À l'hôpital, le médecin ne détecta rien de particulier, et lui fit quelques points de suture. Emma grimaça devant la balafre sur son front.
- Je vais être belle, tiens, avec ça. Je vais ressembler à un pirate.
- Tant que ce n'est pas à Killian, ça peut aller.
Elle leva les yeux au ciel, agacée. Certes, le pirate l'avait laissé tomber comme une vieille chaussette, trouvant plus authentique son rôle de capitaine. L'appel de la mer avait été le plus fort et Emma avait pleuré quelques heures, avant de se redresser et de maudire le scélérat.

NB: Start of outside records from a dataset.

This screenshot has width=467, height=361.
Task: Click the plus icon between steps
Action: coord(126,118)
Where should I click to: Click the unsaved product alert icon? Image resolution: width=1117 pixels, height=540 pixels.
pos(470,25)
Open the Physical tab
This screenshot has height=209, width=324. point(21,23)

Le reste de la journée, Emma fut cantonnée à du travail administratif. Elle avalait quelques cachets par intermittence, pour combattre son mal de crâne. Ne voulant pas inquiéter son père, et par extension sa mère, elle garda pour elle son impression de malaise, comme si un neurochirurgien sadique triturait son cerveau en continu.

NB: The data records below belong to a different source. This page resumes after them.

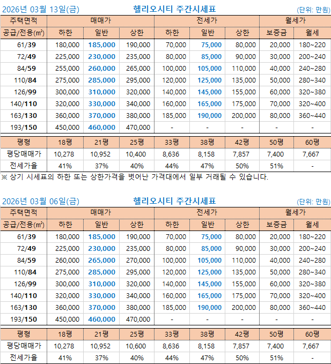Click 51% 전세가율 cell in March 13 table
331x364 pixels.
click(x=277, y=165)
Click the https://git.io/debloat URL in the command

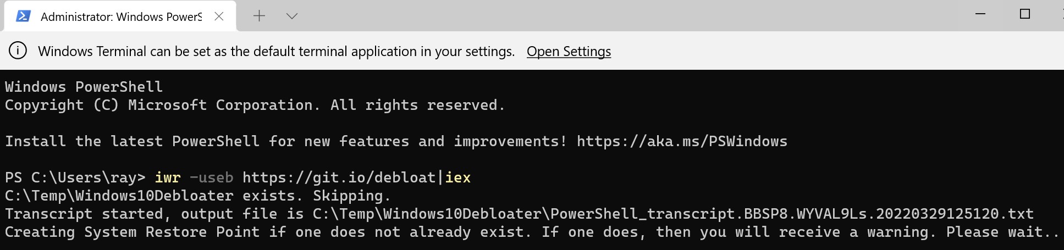[x=339, y=177]
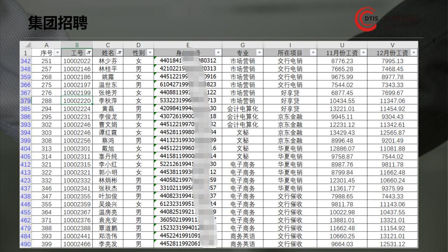Select 12月份工资 cell showing 12531.12
This screenshot has width=448, height=252.
(x=392, y=244)
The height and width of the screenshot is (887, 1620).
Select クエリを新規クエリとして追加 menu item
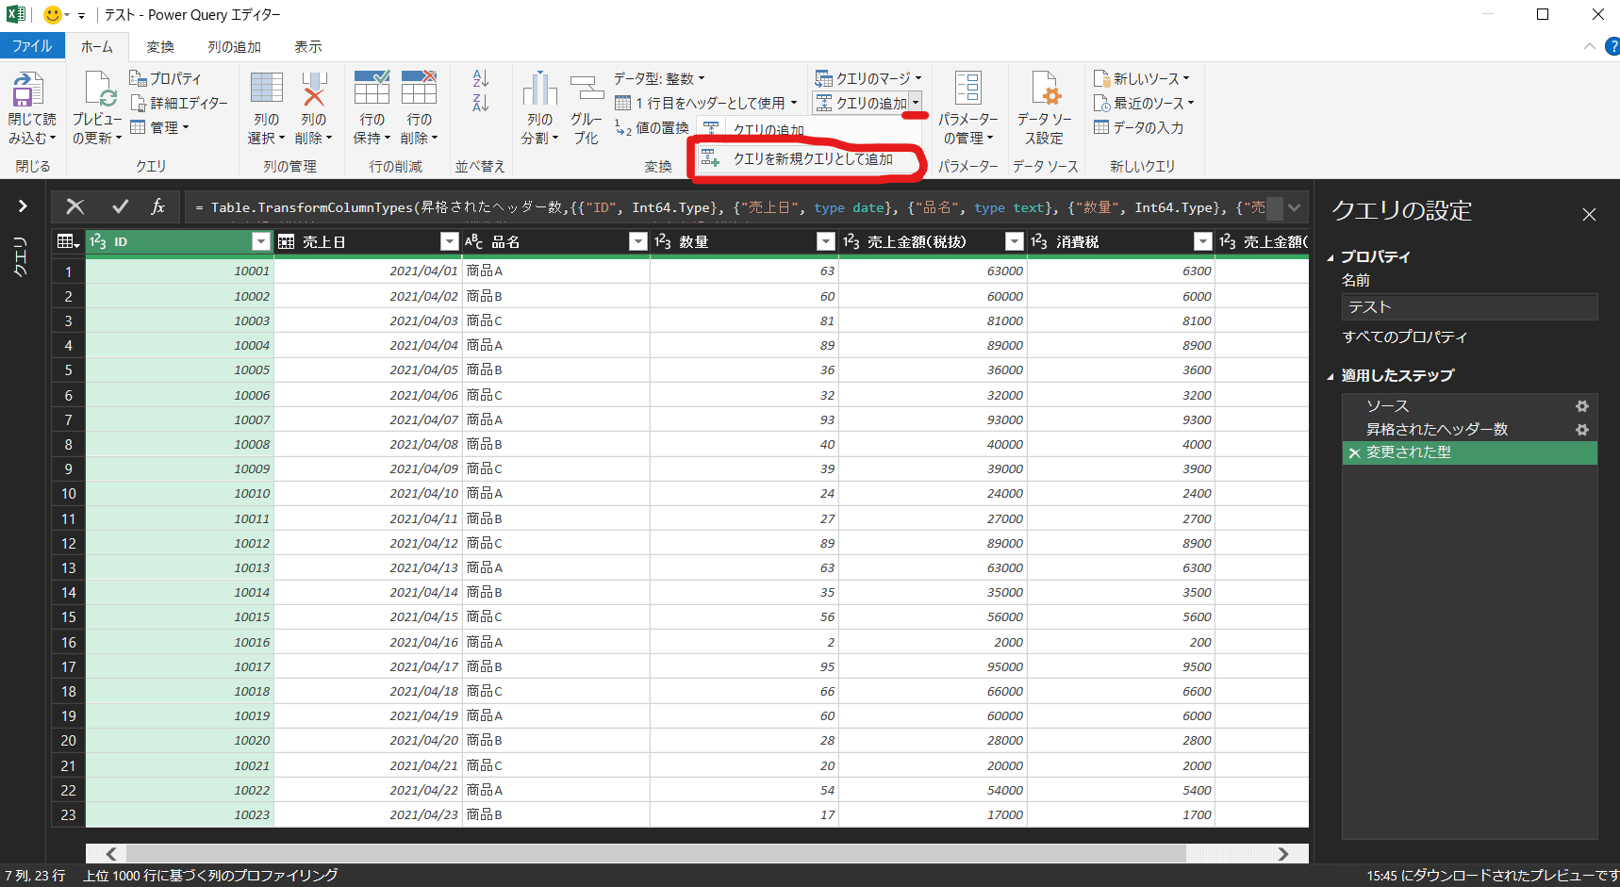[x=812, y=159]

- Génial, c'est Docteur Maboule, dans ma tête!
- Tu disais?
- Non, rien…
La blonde délaissa ses papiers, se levant en chancelant légèrement.

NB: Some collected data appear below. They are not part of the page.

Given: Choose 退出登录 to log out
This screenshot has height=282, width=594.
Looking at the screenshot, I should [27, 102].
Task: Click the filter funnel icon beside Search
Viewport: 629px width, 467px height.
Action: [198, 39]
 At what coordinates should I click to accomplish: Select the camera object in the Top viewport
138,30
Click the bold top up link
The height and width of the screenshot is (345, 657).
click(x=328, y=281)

- Je vais à la mairie. Peut-être que Regina pourra me donner une potion plus efficace que ces cachets…
- Vous vous entendez bien mieux, maintenant.
- On fait des efforts pour Henri. Même si je pense que parfois, elle rêve toujours de m'assassiner dans mon sommeil.
Le shérif la considéra avec un sourire amusé, mais pas forcément rassuré.
Emma se gara devant l'imposant bâtiment blanc. Regina avait toujours un goût exquis en matière de décoration. Elle pénétra dans le hall et se dirigea vers son bureau, sans autre palabre. La secrétaire la harponna au passage, mais Emma la snoba, sachant combien le cerbère pouvait être persuasif. Elle toqua deux coups à la porte, puis entra. Regina releva la tête, faisant face à son intruse.
- Miss Swan, vous serait-il possible d'attendre mon assentiment pour pénétrer dans mon bureau?
- La prochaine fois, promis.
La mairesse fronça les sourcils.
- Qu'avez-vous à la tête?
- Un bandage. Et une plaie en-dessous. Ça fait mal, si vous voulez savoir.
- Votre éloquence est décidément de pire en pire.
- Je me demandais… Si vous pouviez m'aider. Henri va avoir peur en me voyant comme ça.
Regina se cala dans le fond de son fauteuil, l'air hautain.
- Je ne suis pas médecin.
- J'espère bien! Je sors de l'hôpital, mais les points de suture risquent de laisser une trace et j'ai un mal de crâne atroce.
Regina soupira.
- Très bien. Mais je fais ça pour Henri. Je n'ai pas envie qu'il fasse des cauchemars et que cela me réveille toutes les nuits…
- Trop aimable. Mais merci.
Emma prit place sur le canapé, situé dans un coin du bureau. Regina l'y rejoignit et défit le bandage, avant de siffler.
- Majesté, je ne suis pas habituée à ça. Je ne savais pas que vous sifflez les femmes!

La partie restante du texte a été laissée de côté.